Rumblings about an alliance between the three conferences have been circulating for weeks after the SEC added current Big 12 football powers Oklahoma and Texas to its mix.
In football, men’s basketball and women’s basketball, the alliance will include scheduled games between the conferences “as soon as practical.”
In football, particularly, many schools have non-conference games scheduled several years in advance, which means the agreement between the three conferences could take a while to fully form.
“A working group comprised of athletic directors representing the three conferences will oversee the scheduling component of the alliance, including determining the criteria upon which scheduling decisions will be made,” the Big Ten’s announcement reads. “All three leagues and their respective institutions understand that scheduling decisions will be an evolutionary process given current scheduling commitments.”
Big Ten officials said the football scheduling will feature “attractive matchups” across the three conferences while also honoring historic rivalries and college football tradition.
In basketball, the three conferences will add early and mid-season games, as well as annual events that feature “premier matchups” between the three leagues.
The conferences are exploring further action for Olympic sports programs to compete more often.
“The competition will bring a new level of excitement to the fans of the 41 schools while also allowing teams and conferences to have flexibility to continue to play opponents from other conferences, independents and various teams from other subdivisions,” the announcement says.

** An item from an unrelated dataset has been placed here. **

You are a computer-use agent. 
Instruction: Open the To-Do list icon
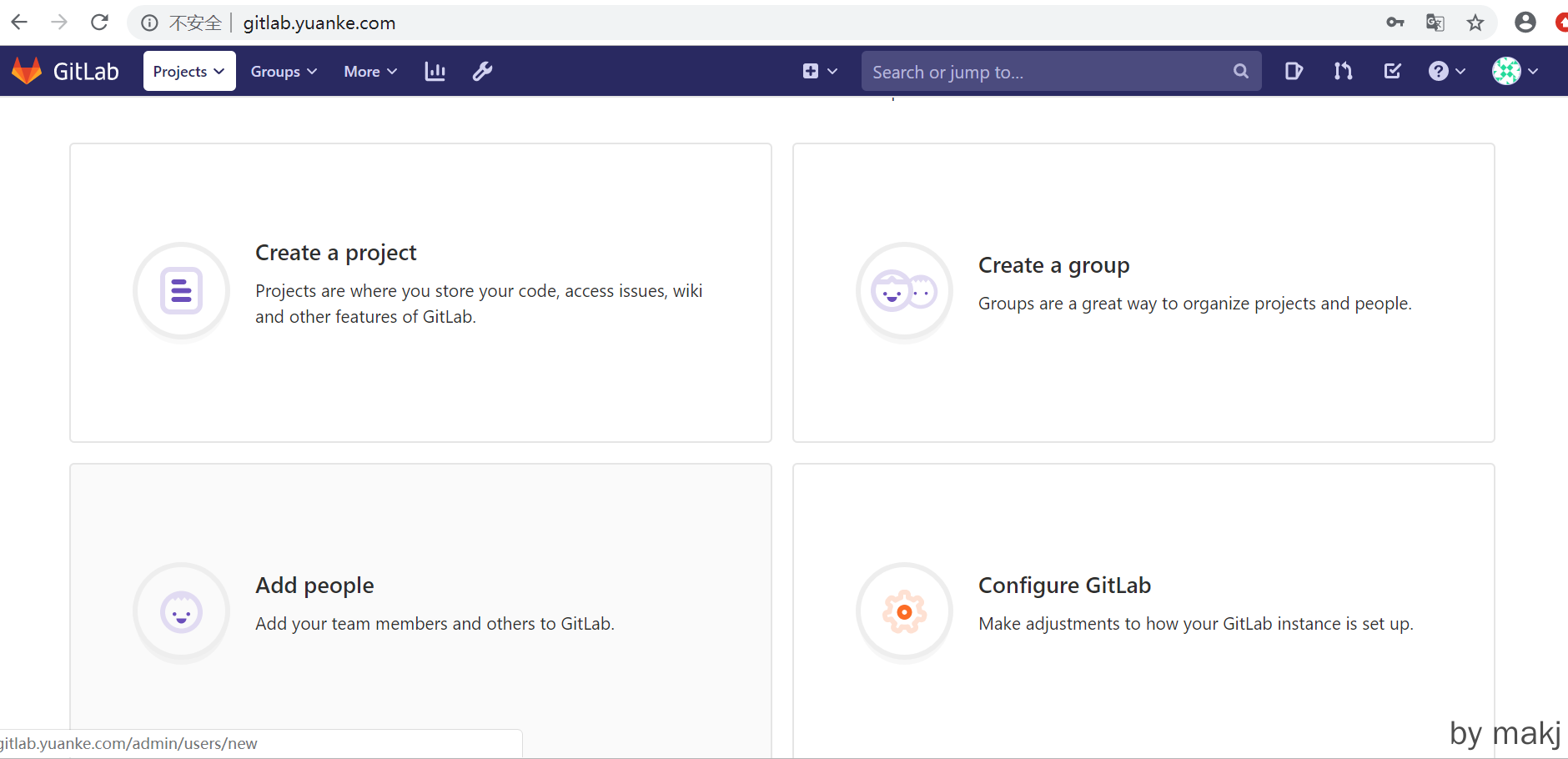point(1392,72)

Future playoff implications
One of the bullet points included in the announcement is that the three conferences are committed to collaborating and providing thought leadership on “postseason championships and future formats.”
Thought it’s not expanded upon further, that likely includes the inevitable expansion of the College Football Playoff. Right now, only four teams make the playoff, and there have been talks about expanding in the future.
The Big Ten, ACC and Pac-12 likely want to make sure they have a major voice in those discussions, and perhaps even a majority say in any changes. The SEC, especially in adding Texas and Oklahoma, currently has a powerful position that’s strengthened by ESPN’s control over playoff broadcasts.
Non-SEC leagues likely want to bring other potential broadcast partners into the mix to limit ESPN’s power over the process. The “Worldwide Leader In Sports” has a heavy investment in the SEC as the parent station of the SEC Network.
The leagues have also committed to working together when it comes to the “future structure of the NCAA” and “federal legislative efforts” -- two very broad topics.
The announcement doesn’t dive deeper into these points, but the three conferences said they will work together to face off-the-field challenges facing college athletes, including:
- Mental and physical health, safety, wellness and support
- Academic experience and support
- Diversity, equity and inclusion
- Social justice
- Gender equity
“Student-athletes have been and will remain the focal point of the Big Ten, ACC and PAC-12 conferences” Big Ten Commissioner Kevin Warren said. “Today, through this alliance, we furthered our commitment to our student-athletes by prioritizing our academics and athletics value systems. We are creating opportunities for student-athletes to have elite competition and are taking the necessary steps to shape and stabilize the future of college athletics.”
“The ACC, Big Ten and Pac-12 recognize the unique environment and challenges currently facing intercollegiate athletics, and we are proud and confident in this timely and necessary alliance that brings together like-minded institutions and conferences focused on the overall educational missions of our preeminent institutions,” ACC Commissioner Jim Phillips said. “The alliance will ensure that the educational outcomes and experiences for student-athletes participating at the highest level of collegiate athletics will remain the driving factor in all decisions moving forward.”
“The historic alliance announced today between the Pac-12, ACC and Big Ten is grounded in a commitment to our student-athletes,” Pac-12 Commissioner George Kliavkoff said. “We believe that collaborating together, we are stronger in our commitment to addressing the broad issues and opportunities facing college athletics.”